Presumably it was the people who had accompanied Mary when she went to see Jesus who Jesus instructed to move the stone from the mouth of the grave. Jesus then addressed His Father, thanking Him for hearing His prayer. Due to the tense of the Greek wording John used, it’s likely that Jesus prayed a silent prayer to His Father and then thanked His Father out loud for hearing His prayer, thus making the point that the power to raise the dead was from His Father. While the Gospels make abundant mention of Jesus praying, even spending whole nights in prayer, there is only one other instance of His praying before performing a miracle—when He gave thanks before distributing the loaves and fishes.12 It’s not that Jesus didn’t pray before performing miracles; He undoubtedly did, but the Gospels intentionally emphasize Jesus’ deity to show that He had authority over Satan, death, demons, and sickness in His own right.

When he had said these things, he cried out with a loud voice, “Lazarus, come out.” The man who had died came out, his hands and feet bound with linen strips, and his face wrapped with a cloth. Jesus said to them, “Unbind him, and let him go.”13

Having thanked His Father for answering His prayer, Jesus spoke directly to Lazarus, commanding him to come out. Lazarus did just that. He was bound in his grave clothes, wrapped round with a large linen cloth and tied at the hands and feet with further strips. His head would have been wrapped in a separate face napkin to keep the jaw in place. Being bound up in that manner would have made it difficult to walk, but would allow him to shuffle or hop as he emerged from the cave.

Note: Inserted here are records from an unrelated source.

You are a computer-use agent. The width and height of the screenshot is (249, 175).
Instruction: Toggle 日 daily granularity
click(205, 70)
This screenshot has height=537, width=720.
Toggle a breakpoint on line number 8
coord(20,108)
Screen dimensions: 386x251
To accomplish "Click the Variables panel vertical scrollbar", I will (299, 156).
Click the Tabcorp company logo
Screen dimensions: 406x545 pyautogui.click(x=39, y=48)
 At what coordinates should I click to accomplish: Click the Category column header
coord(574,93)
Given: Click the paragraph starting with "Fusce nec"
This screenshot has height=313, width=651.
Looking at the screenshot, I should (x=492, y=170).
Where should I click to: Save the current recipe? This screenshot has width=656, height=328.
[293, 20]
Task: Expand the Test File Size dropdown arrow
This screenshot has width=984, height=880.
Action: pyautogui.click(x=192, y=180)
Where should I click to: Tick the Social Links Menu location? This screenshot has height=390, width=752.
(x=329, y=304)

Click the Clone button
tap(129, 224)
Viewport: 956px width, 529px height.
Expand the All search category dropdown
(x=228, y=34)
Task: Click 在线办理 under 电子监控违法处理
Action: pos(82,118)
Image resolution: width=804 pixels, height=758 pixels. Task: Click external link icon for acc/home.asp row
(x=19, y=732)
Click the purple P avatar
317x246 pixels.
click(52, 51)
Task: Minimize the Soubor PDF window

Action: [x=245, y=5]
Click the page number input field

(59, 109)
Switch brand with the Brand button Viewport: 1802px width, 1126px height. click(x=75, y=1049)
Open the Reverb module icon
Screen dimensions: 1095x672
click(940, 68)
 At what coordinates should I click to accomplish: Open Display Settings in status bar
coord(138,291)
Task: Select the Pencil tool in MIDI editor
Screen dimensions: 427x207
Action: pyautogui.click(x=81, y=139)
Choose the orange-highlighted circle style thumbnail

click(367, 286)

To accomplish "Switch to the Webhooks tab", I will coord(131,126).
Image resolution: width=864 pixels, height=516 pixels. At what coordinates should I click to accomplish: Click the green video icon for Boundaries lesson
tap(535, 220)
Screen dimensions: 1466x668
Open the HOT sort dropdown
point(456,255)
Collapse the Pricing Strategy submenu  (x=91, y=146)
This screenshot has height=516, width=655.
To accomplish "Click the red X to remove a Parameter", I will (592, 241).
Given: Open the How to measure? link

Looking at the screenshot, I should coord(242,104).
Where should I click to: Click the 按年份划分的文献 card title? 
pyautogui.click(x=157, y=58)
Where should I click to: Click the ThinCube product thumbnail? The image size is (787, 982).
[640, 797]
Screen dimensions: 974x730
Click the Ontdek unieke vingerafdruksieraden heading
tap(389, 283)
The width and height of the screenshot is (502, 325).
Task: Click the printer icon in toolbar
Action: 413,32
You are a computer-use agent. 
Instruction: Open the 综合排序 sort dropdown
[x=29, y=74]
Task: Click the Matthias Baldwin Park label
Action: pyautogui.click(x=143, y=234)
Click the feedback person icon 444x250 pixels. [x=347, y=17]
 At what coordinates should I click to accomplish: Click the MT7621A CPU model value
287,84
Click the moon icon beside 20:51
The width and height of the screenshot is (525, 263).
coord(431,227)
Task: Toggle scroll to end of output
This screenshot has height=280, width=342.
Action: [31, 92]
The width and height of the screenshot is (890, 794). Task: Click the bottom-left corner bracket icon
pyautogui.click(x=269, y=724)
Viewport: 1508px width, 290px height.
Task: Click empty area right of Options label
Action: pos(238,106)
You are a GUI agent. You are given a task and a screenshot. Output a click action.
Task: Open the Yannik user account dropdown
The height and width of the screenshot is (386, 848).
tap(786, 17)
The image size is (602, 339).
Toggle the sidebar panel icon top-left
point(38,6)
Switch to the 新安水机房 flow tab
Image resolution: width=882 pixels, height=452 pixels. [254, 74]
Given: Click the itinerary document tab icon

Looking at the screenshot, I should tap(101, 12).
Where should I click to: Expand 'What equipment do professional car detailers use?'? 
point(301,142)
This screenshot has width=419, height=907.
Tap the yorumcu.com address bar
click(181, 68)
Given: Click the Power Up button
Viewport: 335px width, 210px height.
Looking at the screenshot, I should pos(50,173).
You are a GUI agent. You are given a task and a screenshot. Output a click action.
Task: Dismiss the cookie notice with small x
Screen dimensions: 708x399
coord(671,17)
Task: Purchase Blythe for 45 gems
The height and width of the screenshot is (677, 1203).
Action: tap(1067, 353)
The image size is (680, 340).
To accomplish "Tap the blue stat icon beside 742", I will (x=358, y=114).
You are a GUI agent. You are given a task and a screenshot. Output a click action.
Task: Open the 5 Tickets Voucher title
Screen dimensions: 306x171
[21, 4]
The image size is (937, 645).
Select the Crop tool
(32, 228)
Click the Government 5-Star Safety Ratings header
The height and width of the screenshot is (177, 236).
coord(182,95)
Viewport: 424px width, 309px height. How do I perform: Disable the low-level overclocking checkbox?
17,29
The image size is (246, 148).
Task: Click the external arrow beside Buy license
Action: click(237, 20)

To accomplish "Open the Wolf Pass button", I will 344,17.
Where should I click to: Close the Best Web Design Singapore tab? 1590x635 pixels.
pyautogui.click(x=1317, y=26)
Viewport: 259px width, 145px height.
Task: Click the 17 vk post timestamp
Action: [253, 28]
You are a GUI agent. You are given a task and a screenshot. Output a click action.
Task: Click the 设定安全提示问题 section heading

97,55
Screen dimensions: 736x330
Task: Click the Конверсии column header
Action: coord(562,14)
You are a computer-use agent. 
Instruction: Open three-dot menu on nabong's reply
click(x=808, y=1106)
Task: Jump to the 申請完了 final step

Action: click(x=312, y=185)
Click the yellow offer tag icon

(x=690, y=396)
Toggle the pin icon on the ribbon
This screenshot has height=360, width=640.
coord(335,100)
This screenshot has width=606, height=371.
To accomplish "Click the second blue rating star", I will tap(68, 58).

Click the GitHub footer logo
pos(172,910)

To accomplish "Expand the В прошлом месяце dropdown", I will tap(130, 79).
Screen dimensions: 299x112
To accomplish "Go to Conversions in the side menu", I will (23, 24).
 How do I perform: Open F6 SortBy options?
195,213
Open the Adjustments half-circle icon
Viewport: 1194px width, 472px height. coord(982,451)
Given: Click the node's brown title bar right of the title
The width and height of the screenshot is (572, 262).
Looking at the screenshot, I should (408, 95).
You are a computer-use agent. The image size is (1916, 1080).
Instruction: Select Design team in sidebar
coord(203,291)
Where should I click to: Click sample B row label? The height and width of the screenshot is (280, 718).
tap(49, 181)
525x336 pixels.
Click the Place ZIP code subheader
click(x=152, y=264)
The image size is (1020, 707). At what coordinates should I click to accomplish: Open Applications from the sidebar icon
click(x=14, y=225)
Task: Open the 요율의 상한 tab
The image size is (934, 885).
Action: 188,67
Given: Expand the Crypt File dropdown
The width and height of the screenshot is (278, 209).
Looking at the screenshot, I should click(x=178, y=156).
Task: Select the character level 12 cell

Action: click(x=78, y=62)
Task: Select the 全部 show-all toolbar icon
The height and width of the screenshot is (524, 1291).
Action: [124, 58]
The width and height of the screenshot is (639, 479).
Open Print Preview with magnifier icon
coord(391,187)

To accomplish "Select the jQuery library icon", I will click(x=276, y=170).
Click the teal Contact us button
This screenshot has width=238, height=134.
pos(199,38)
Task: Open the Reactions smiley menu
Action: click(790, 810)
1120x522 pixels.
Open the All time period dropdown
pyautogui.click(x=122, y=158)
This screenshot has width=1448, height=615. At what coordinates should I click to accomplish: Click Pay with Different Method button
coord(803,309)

The mention of the grave clothes and Lazarus being wrapped with a linen cloth might have been included to point out the difference between Lazarus’ resuscitation and Jesus’ resurrection. At Jesus’ resurrection no one needed to roll away the stone; Jesus’ body was no longer there, and it was no longer bound in grave clothes. When John looked into Jesus’ tomb, we read that he saw the linen cloths lying there, but he did not go in. Then Simon Peter came, following him, and went into the tomb. He saw the linen cloths lying there, and the face cloth, which had been on Jesus’ head, not lying with the linen cloths but folded up in a place by itself.14

While Jesus raised Lazarus from the dead, Lazarus eventually died and awaits the final resurrection, in which all who have died in Christ will arise for eternity. Jesus’ resurrection was of a different magnitude than Lazarus’, as we see from what the apostle Paul wrote: But Christ has indeed been raised from the dead, the firstfruits of those who have fallen asleep. For since death came through a man, the resurrection of the dead comes also through a man. For as in Adam all die, so in Christ all will be made alive. But each in his own turn: Christ, the firstfruits; then, when he comes, those who belong to him. Then the end will come, when he hands over the kingdom to God the Father after he has destroyed all dominion, authority and power. For he must reign until he has put all his enemies under his feet. The last enemy to be destroyed is death.15

Many of the Jews therefore, who had come with Mary and had seen what he did, believed in him, but some of them went to the Pharisees and told them what Jesus had done.16

In response to witnessing the raising of Lazarus from the dead, many of the Jews who were present believed in Jesus. However, some of the witnesses became Jesus’ betrayers. In the rest of the eleventh chapter of John, we read that after Jesus raised Lazarus from the dead, some of the people present reported these happenings to the chief priest and “the council,” and from that day on they made plans to put him to death.17 By raising Lazarus, it was as if Jesus had signed His own death warrant. At the same time, He showed God’s power working through Him, strengthened the faith of believers, and brought more people to believe.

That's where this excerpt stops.